Le Premier ministre, Lucas Papadémos, met en garde l'Union européenne et ses autres créanciers : si une partie du nouveau plan d'aide n'est pas débloquée avant mars, la Grèce risque la faillite.
On l’avait presque oublié. Le Premier ministre grec, Lucas Papadémos, a tenté mardi 3 janvier de rappeler le sort de son pays au bon souvenir des autres dirigeants de la zone euro en but actuellement avec leur propre crise de la dette. Il n’y est pas allé de main morte, estimant que si une partie de la nouvelle aide internationale de 130 milliards d’euros - décidée lors d’un sommet européen en octobre dernier - n’était pas débloquée avant mars, la Grèce “serait obligée de faire défaut” et de sortir de l’euro. Lucas Papadémos a ainsi donné une date butoir à ce que l’Europe essaie d’éviter depuis le premier plan d’aide internationale apportée à la Grèce en mai 2010.
Berceau de la crise actuelle des dettes souveraines, la Grèce ne va, en effet, “pas mieux
qu’il y a un an”, explique Céline Antonin, spécialiste de l’économie grecque à l’Observatoire français des conjonctures économiques (OFCE). “En 2012, la Grèce va connaître sa cinquième année d’affilée de récession avec une baisse estimée du PIB de 3,5%”, prévoit-elle. En outre, le pays ne peut toujours pas emprunter de l’argent sur les marchés financiers et sa survie économique dépend exclusivement des prêts de l’Union européenne (UE) et du Fonds monétaire international (FMI).
Dans ce contexte, les représentants de la Troïka (UE, Banque centrale européenne et FMI) doivent retourner à Athènes le 16 janvier 2012 pour juger des efforts entrepris afin de réduire les déficits grecs. Une évaluation cruciale pour décider de débloquer l’aide internationale promise il y a trois mois. A cet égard, “les déclarations du Premier ministre grec sont une sorte de chantage pour dire que si son pays ne reçoit pas l’argent, la zone euro va droit au chaos”, a estimé au micro de la chaîne russe d’information internationale Russia Today Johan van Overtveldt, l'auteur belge de “La fin de l’euro”.
Le défi banquier
Reste que les risques que la Troïka refuse de débloquer une nouvelle tranche d'aide sont minces, même si “la Grèce n’a pas réussi à reduire les déficits autant que prévu en 2011”, juge Celine Antonin. “L’Europe et le FMI ont soutenu la Grèce jusqu’à présent, ils sont tombés d’accord sur un nouveau plan de sauvetage, ce serait paradoxal de refuser maintenant de mettre cet accord en pratique”, souligne l'économiste.

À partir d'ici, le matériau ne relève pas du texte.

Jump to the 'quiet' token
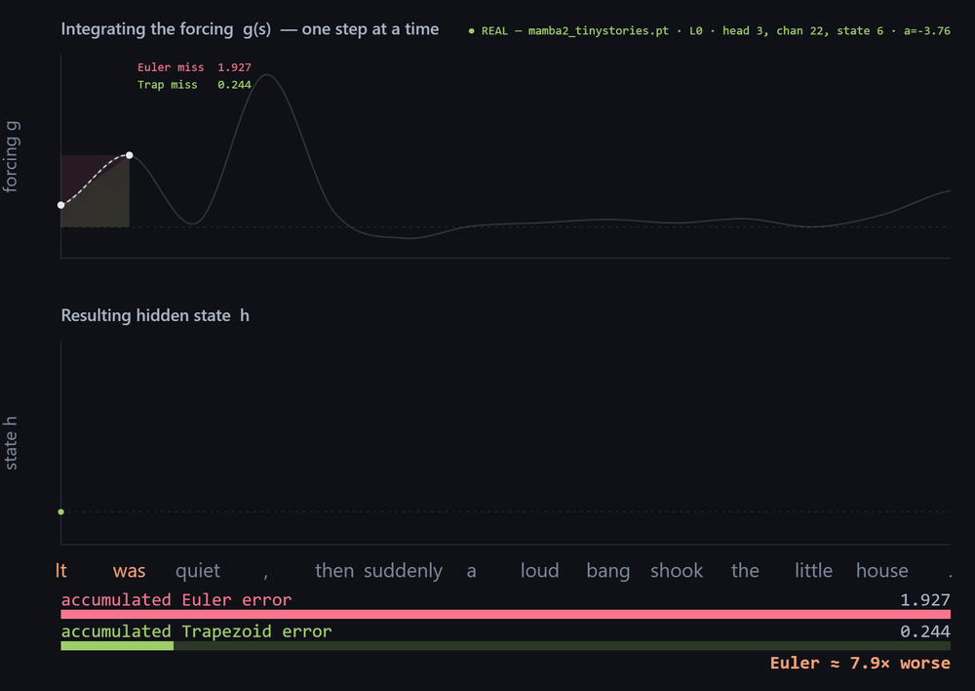Screen dimensions: 975x691 [x=198, y=570]
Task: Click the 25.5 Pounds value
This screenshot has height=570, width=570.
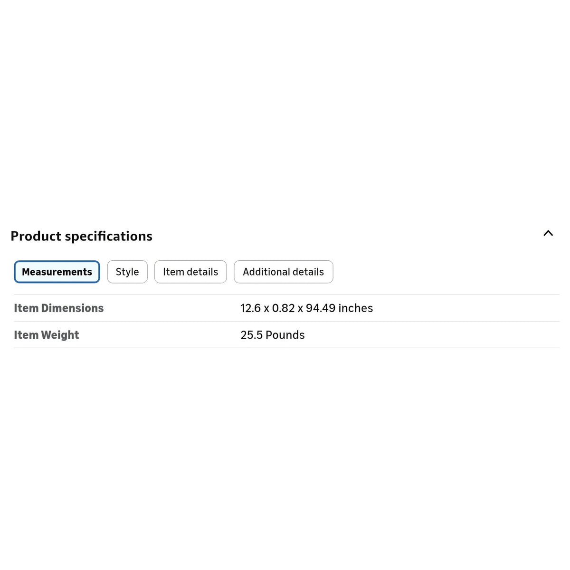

S’il n’y avait que le FMI et l’UE en jeu, la Grèce devrait donc passer le printemps sans trop d'inquiétude. Le problème est qu'Athènes doit aussi s’entendre avec ses créanciers privés, qui - d’après le plan élaboré en octobre 2011 - doivent abandonner quelque 50 milliards d’euros d'avoirs grecs. Problème : l’accord européen ne fixait pas les modalités de cette participation du privé à l'effort de sauvetage grec et, depuis lors, les négociations piétinent. Outre le fait que les banques et autres institutions financières européennes ne sont pas ravies de voir s'envoler ces créances, le fait qu'une partie d'entre elles soient grecques complique en effet la donne. Pour elles, renoncer aux dettes de l'Etat grec vient à remettre en cause leur survie et, par voie de conséquence, celle du tissu économique du pays.

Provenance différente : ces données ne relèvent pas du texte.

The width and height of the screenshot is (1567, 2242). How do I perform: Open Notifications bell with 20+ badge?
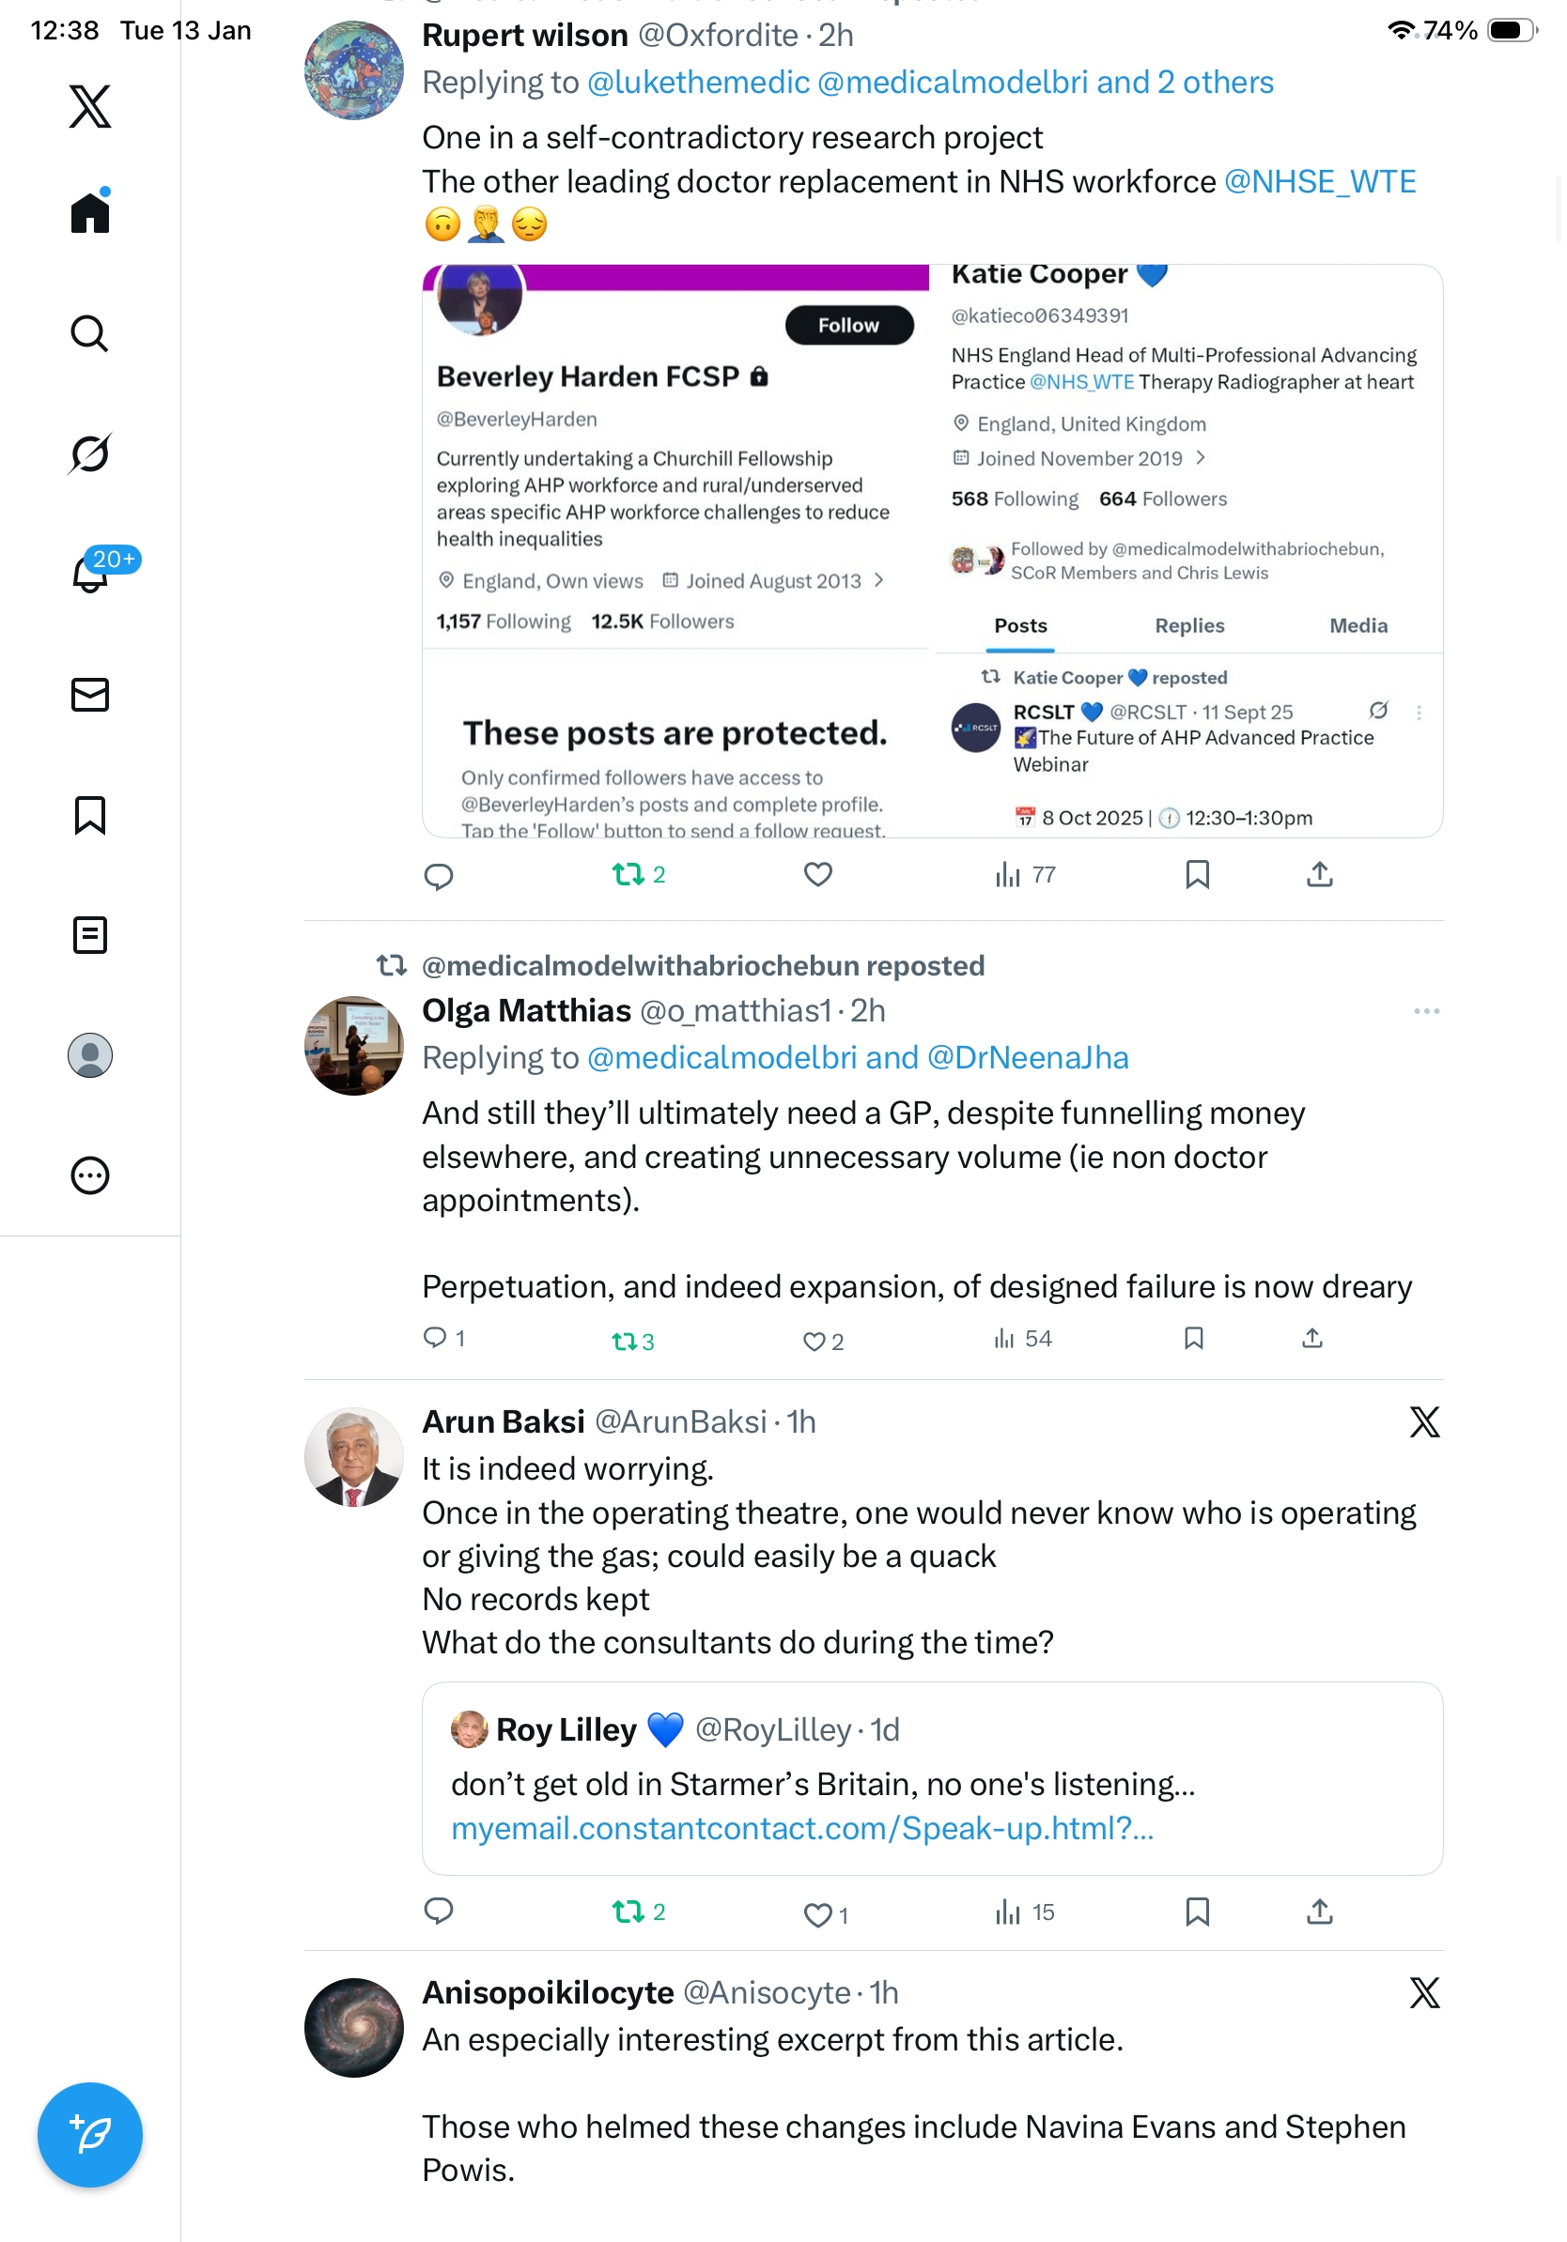point(91,573)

Comme si cela ne suffisait pas, les partenaires sociaux mettent par ailleurs des bâtons dans les roues du gouvernement. Patronat et syndicats n'arrivent en effet pas à s'entendre sur les baisses de salaires demandées par le FMI et l'UE. Or, sans accord, les bailleurs internationaux pourraient bloquer le versement de la prochaine tranche d'aides... Un scénario qui conduirait le pays "à un danger immédiat de défaut (de paiement) incontrôlé", a averti Lucas Papadémos afin de mettre la pression sur les acteurs de cette négociation.
Toutefois, même si elle parvenait à sortir de cet écheveau, la Grèce ne verrait pas son horizon se dégager pour autant. La récession qui commence à s’installer en Europe a en effet pour conséquence de rendre le coût du soutien financier à la Grèce de plus en plus difficile à supporter pour les pays de la zone euro qui sont eux-mêmes contraints d'apurer leurs propres comptes. “Il faut que le second plan de sauvetage soit vraiment le dernier”, assure Céline Antonin. Le gouvernement grec parie sur un retour de la croissance en 2013, ce qui rendra plus facile la tâche de réduire les déficits.